A handful of the Swedish fashion retailer’s consumer websites have prominent ‘Sustainability’ sections for customers.
H&M’s consumer websites in the UK, Norway and Sweden have primary ‘Sustainability’ sections, located directly on the retail sites. In addition, the product mega menus for ‘Ladies’, ‘Men’, ‘Kids’ and ‘H&M Home’ include links under ‘Sustainability at H&M’.
In the ‘Sustainability’ section there is a clear tie-in with a product line, ‘Conscious Shop’, with several product links in the left menu. Two other sections – ‘What are we doing?’ and ‘What can you do?’ have links to what is conventionally thought of as ‘corporate’ material – including the sustainability strategy, sustainability report and ‘Modern Slavery Statement’.

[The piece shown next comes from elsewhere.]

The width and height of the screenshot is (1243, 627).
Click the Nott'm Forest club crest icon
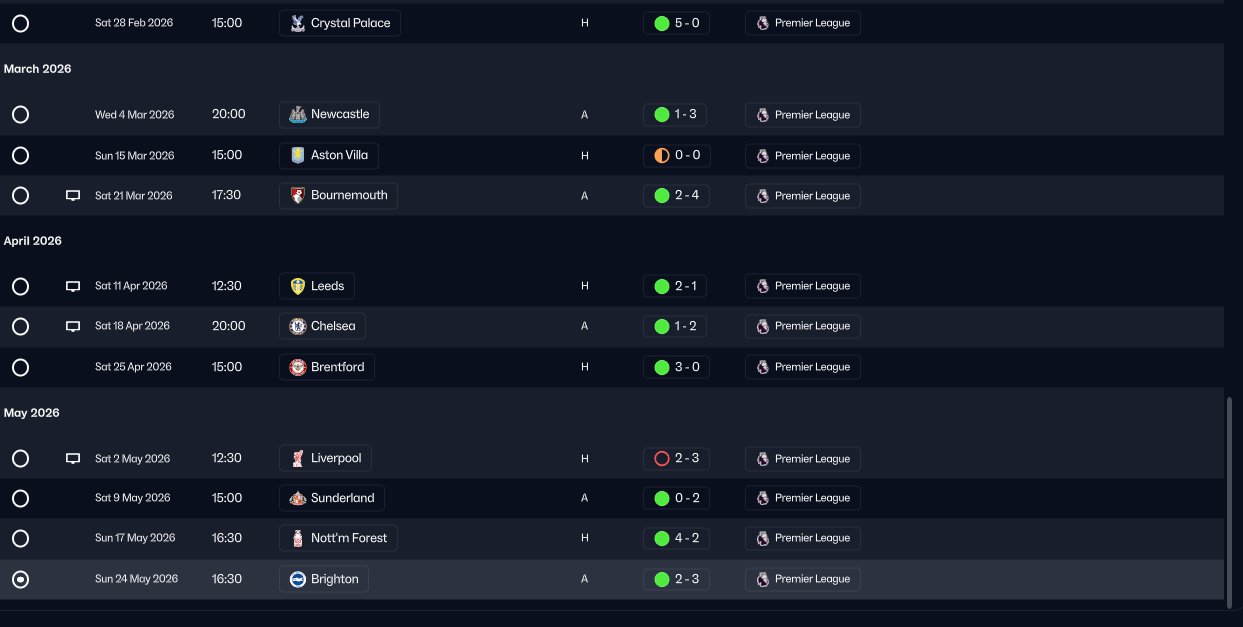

The ‘Sustainability’ section roll-out appears limited – we could not find it on the other consumer sites we checked, including the US, Canada, France, Germany or India, for example.
H&M has a ‘Conscious’ product line so it makes sense that the company would put its sustainability credentials front and centre to persuade potentially sceptical customers.
More widely, the fashion industry has been under fire for its environmental and social impacts, including textile waste, plastic microfibres and labour practices in factories. All the more reason to explain the actions H&M is taking in response, if it genuinely has a positive story to tell.
Some of our clients in other sectors say that ‘people aren’t interested in our sustainability report’. H&M is clearly setting out to change that.
If even only some of your customers care about sustainability – and our visitor research shows that a meaningful number of customers do care - why not put it in the areas they are sure to visit, rather than making them search for it?